■ **YOUR OBJECTIVE**
Pictures aside, write out every record exactly as it appears.
MATERIAL SUPPLIED Start Marker
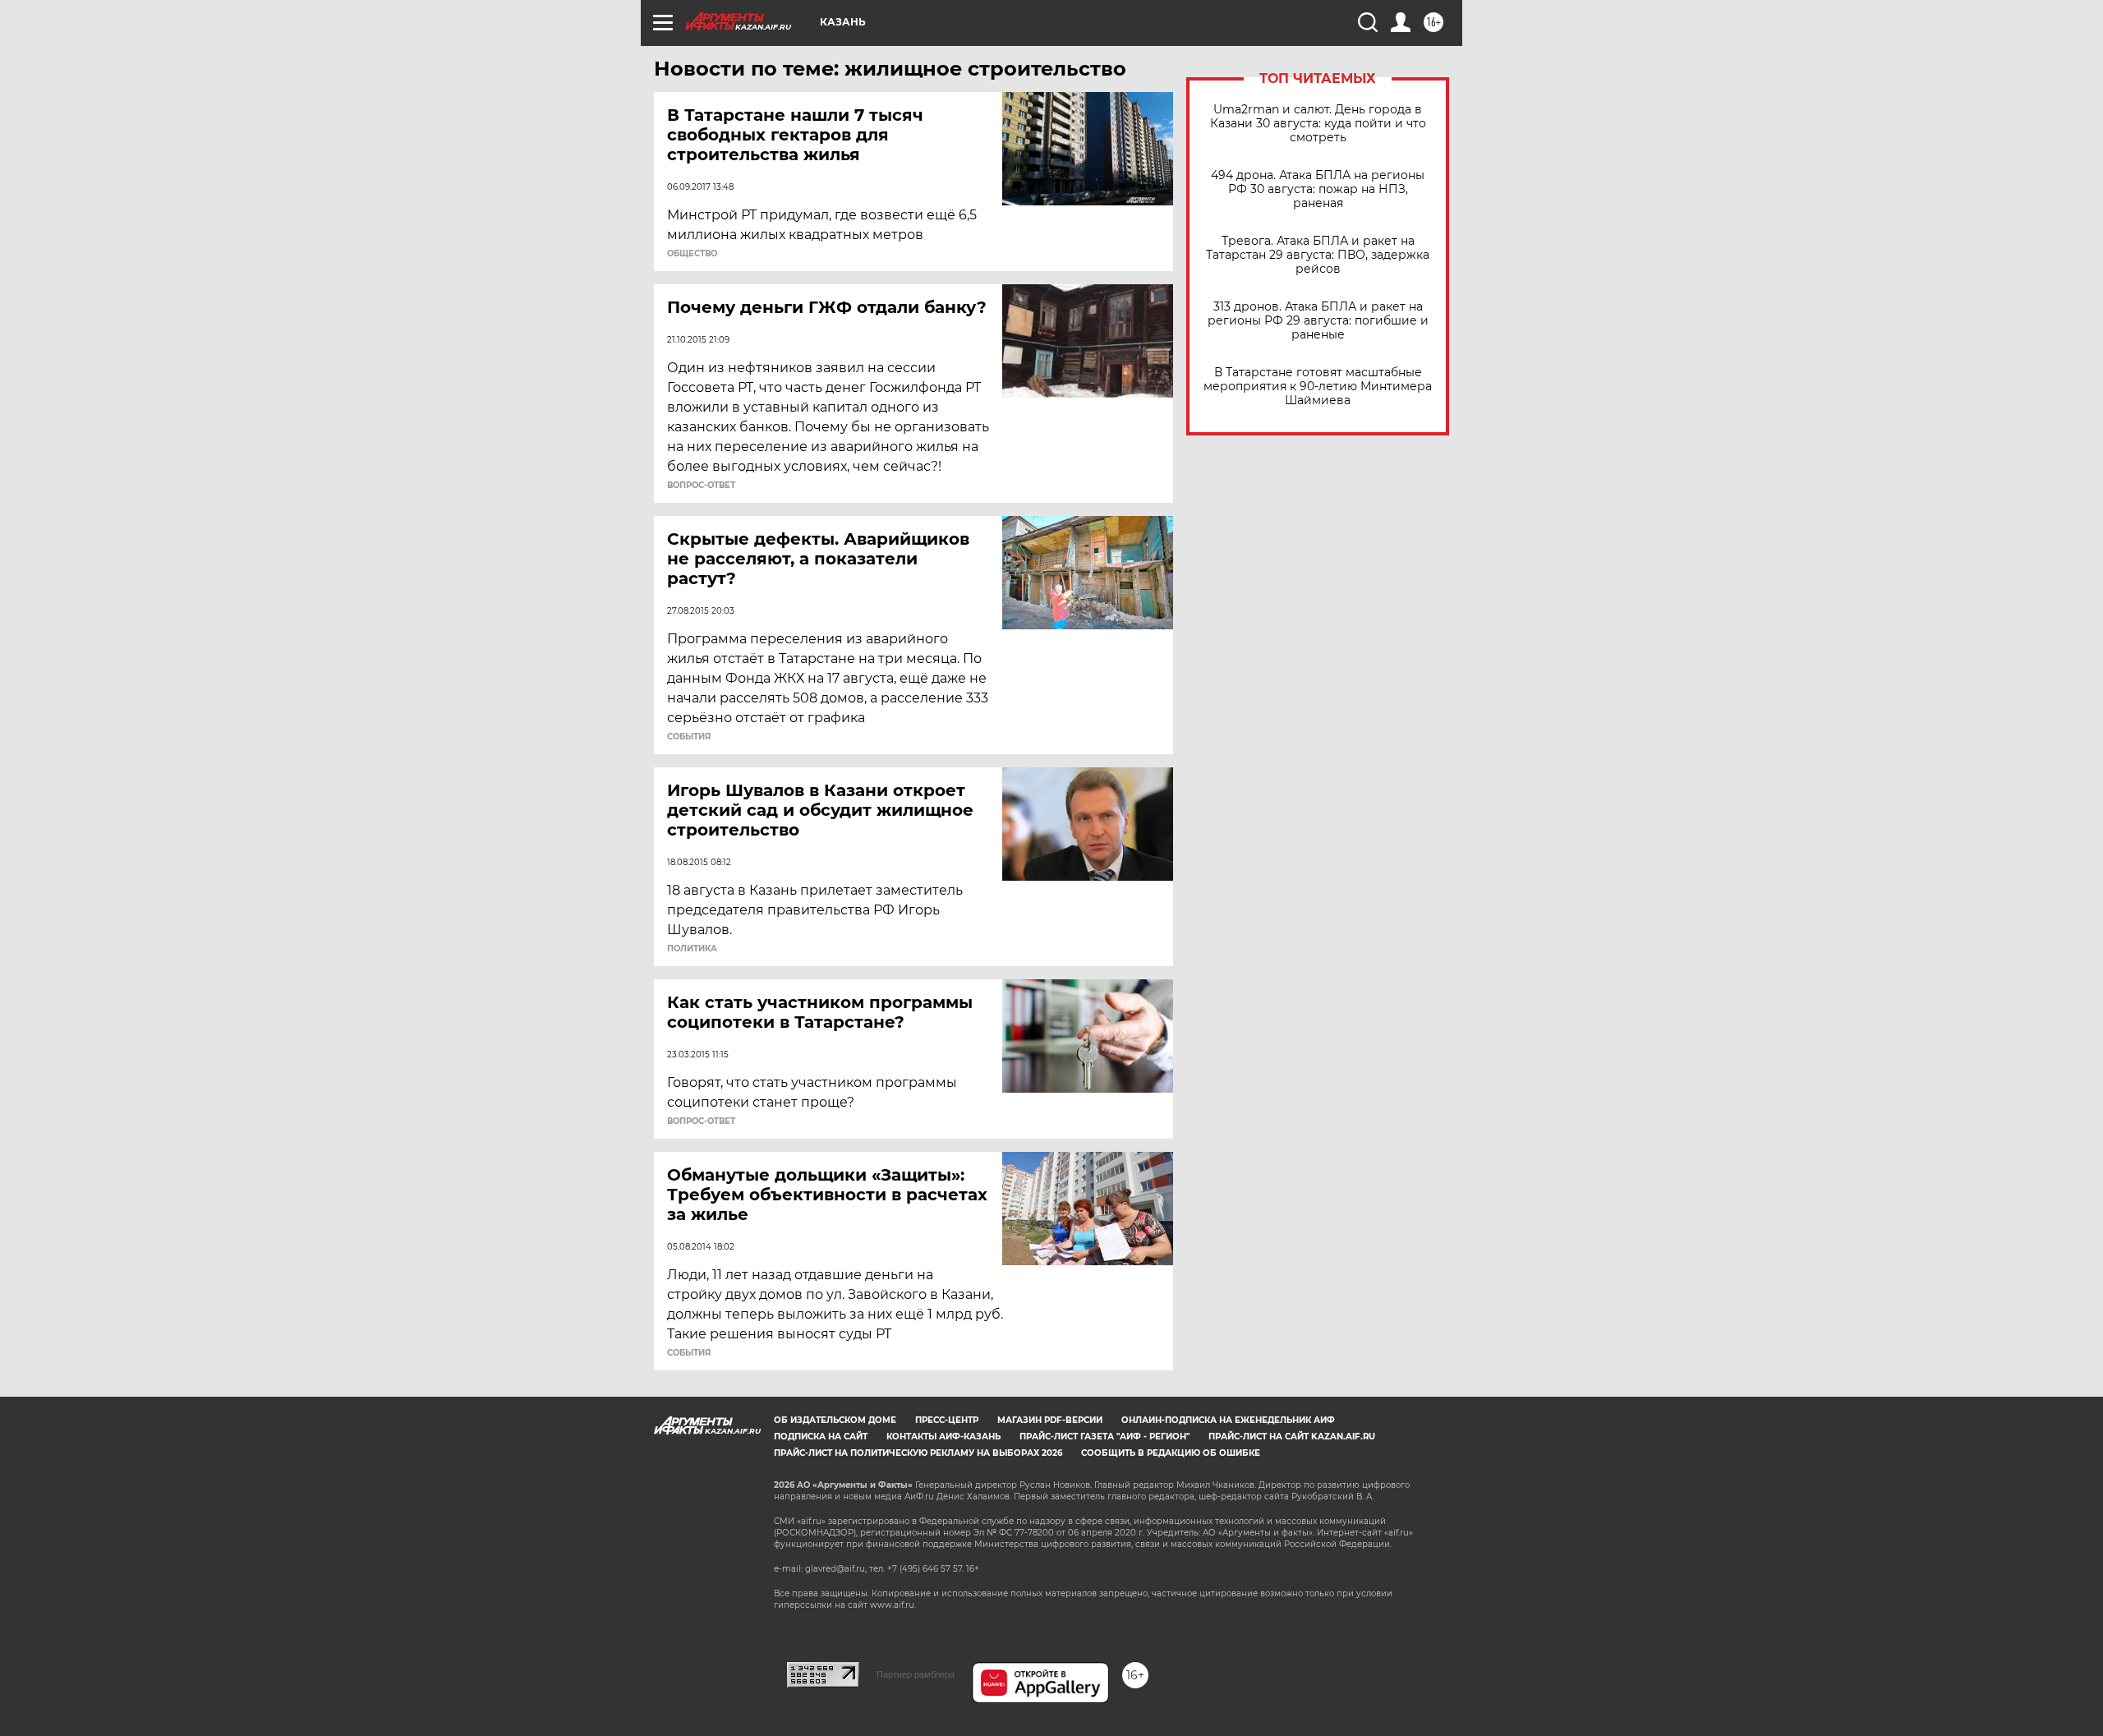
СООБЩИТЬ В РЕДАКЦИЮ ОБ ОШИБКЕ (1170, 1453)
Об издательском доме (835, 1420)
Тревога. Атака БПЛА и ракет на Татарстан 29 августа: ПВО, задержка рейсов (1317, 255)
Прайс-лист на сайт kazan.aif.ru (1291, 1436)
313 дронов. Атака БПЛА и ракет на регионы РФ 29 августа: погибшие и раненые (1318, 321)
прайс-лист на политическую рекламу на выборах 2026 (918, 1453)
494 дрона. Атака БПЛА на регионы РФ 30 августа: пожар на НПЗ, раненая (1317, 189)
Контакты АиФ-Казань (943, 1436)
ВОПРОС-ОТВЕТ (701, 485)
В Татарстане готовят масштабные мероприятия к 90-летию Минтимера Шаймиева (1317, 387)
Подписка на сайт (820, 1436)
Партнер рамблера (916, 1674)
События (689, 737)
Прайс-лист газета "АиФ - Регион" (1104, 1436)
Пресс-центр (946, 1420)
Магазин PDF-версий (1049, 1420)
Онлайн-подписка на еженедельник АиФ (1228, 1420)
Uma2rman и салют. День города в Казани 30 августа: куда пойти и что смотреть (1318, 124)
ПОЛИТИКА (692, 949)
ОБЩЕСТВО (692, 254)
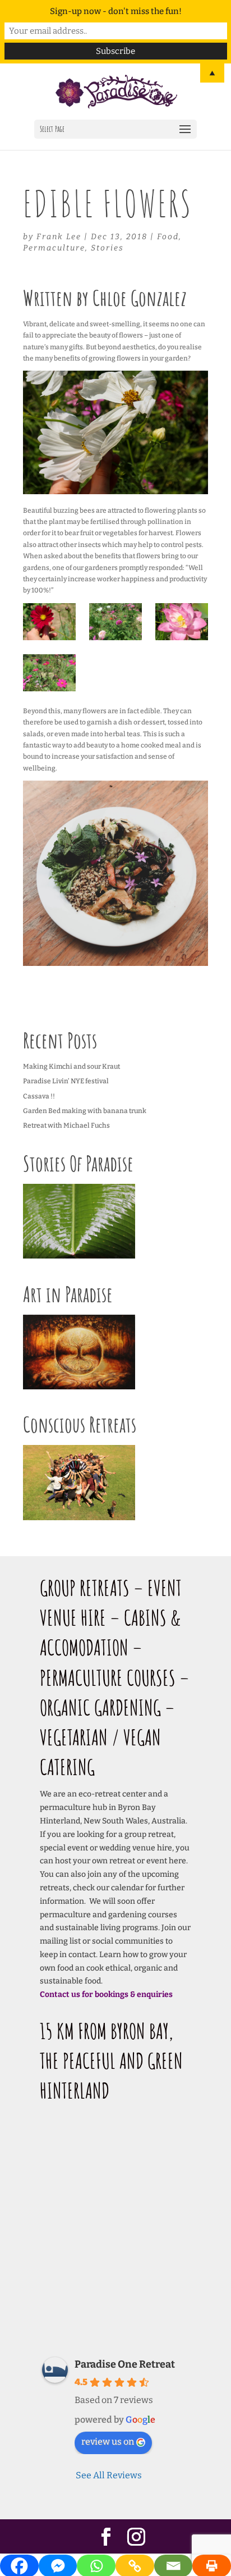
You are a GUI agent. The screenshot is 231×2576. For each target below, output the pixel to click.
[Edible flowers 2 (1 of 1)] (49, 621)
MATERIAL SUPPLIED End Marker
■ **TASK ANSWER**
СООБЩИТЬ В РЕДАКЦИЮ ОБ ОШИБКЕ (1170, 1453)
Об издательском доме (835, 1420)
Тревога. Атака БПЛА и ракет на Татарстан 29 августа: ПВО, задержка рейсов (1317, 255)
Прайс-лист на сайт kazan.aif.ru (1291, 1436)
313 дронов. Атака БПЛА и ракет на регионы РФ 29 августа: погибшие и раненые (1318, 321)
прайс-лист на политическую рекламу на выборах 2026 (918, 1453)
494 дрона. Атака БПЛА на регионы РФ 30 августа: пожар на НПЗ, раненая (1317, 189)
Контакты АиФ-Казань (943, 1436)
ВОПРОС-ОТВЕТ (701, 485)
В Татарстане готовят масштабные мероприятия к 90-летию Минтимера Шаймиева (1317, 387)
Подписка на сайт (820, 1436)
Партнер рамблера (916, 1674)
События (689, 737)
Прайс-лист газета "АиФ - Регион" (1104, 1436)
Пресс-центр (946, 1420)
Магазин PDF-версий (1049, 1420)
Онлайн-подписка на еженедельник АиФ (1228, 1420)
Uma2rman и салют. День города в Казани 30 августа: куда пойти и что смотреть (1318, 124)
ПОЛИТИКА (692, 949)
ОБЩЕСТВО (692, 254)
You are a GUI agent. The screenshot is 231×2576. For each target below, output the pixel to click.
[Edible flowers 2 (1 of 1)] (49, 621)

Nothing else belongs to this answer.